§ Task statement: Find the line holding "This screenshot has width=1000, height=750." in the entries below. Give it again exactly, along with every line after it up to and including the line holding "Click the account".

§ Information supplied:
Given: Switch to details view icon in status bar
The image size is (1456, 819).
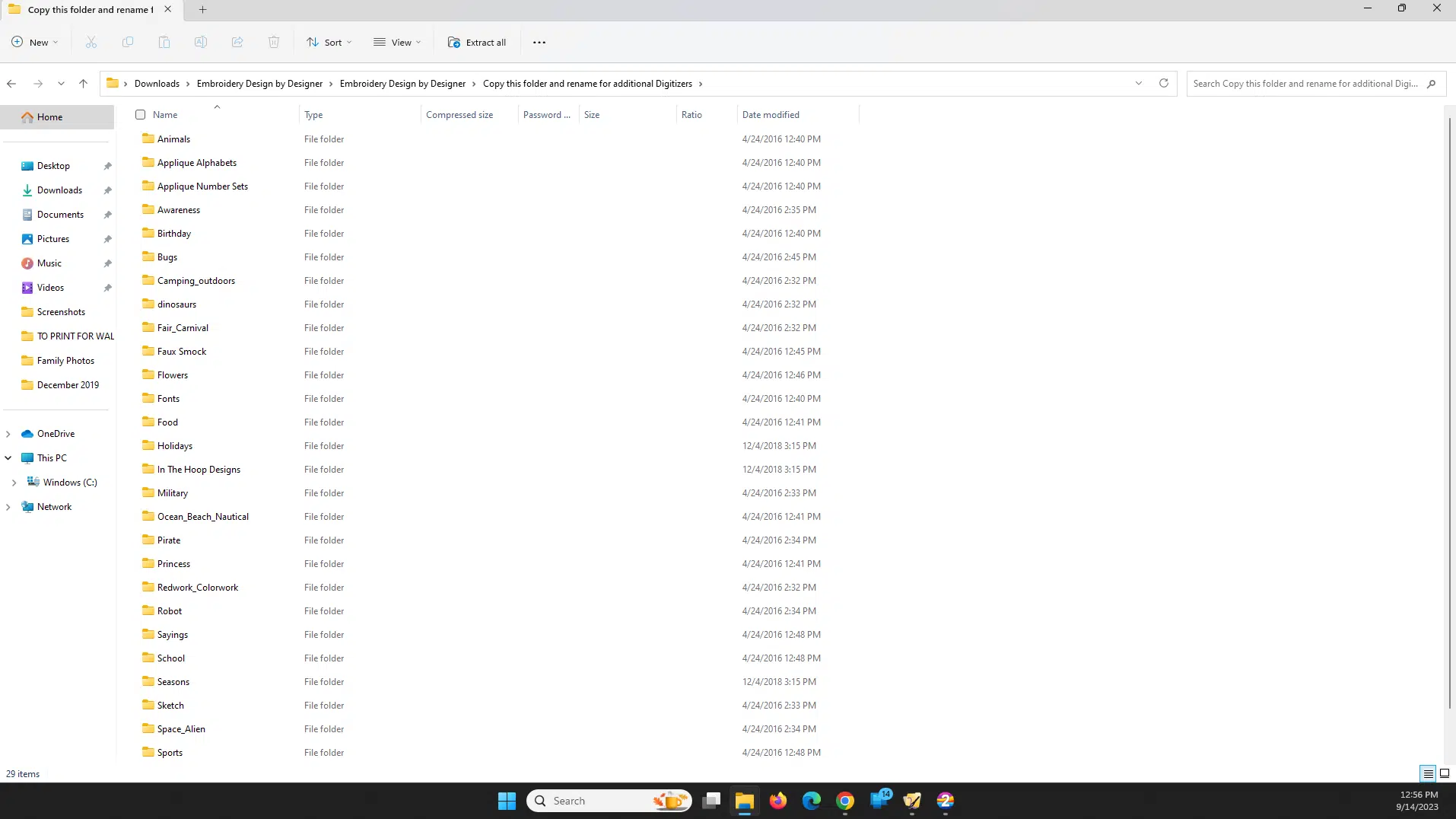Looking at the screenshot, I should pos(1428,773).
==
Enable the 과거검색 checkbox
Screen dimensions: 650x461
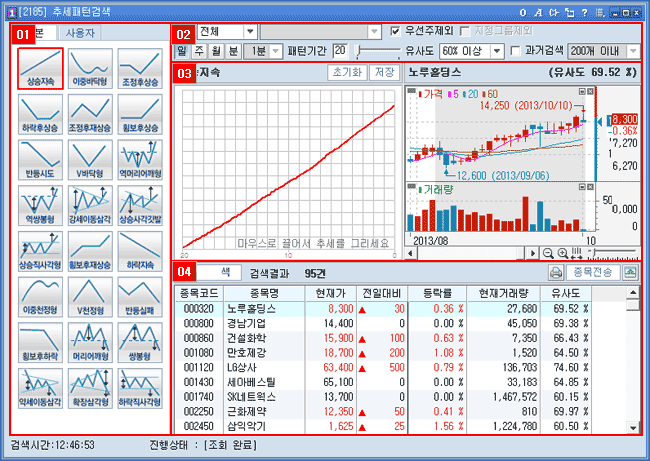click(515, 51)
* * *
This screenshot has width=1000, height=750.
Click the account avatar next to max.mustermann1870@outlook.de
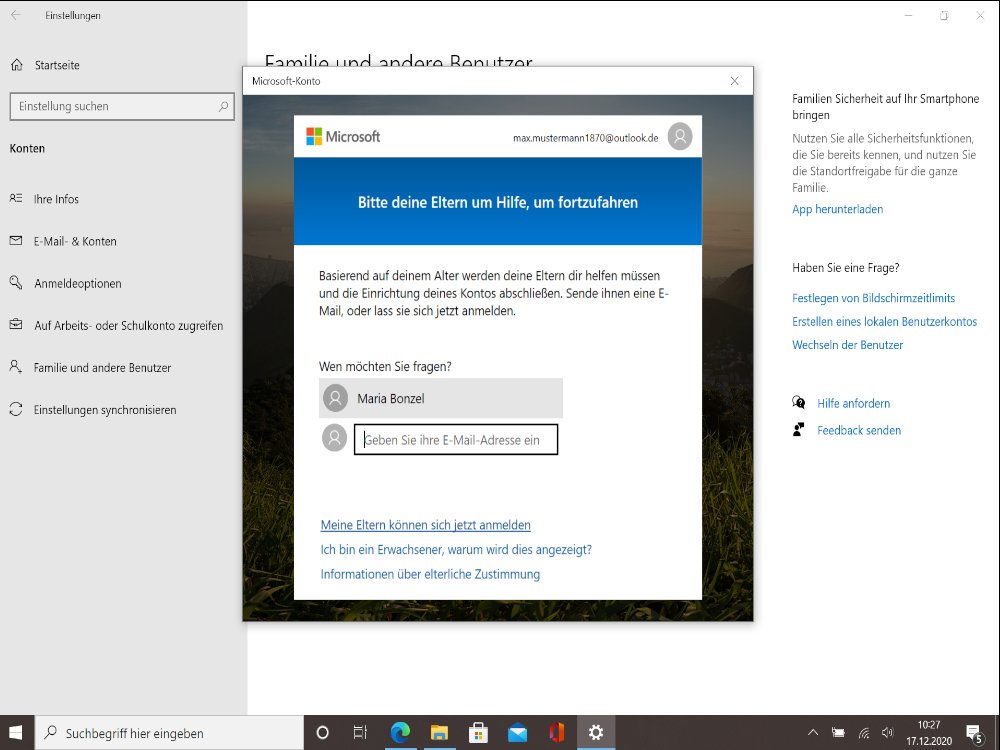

§ Your solution:
This screenshot has width=1000, height=750.
Click the account avatar next to max.mustermann1870@outlook.de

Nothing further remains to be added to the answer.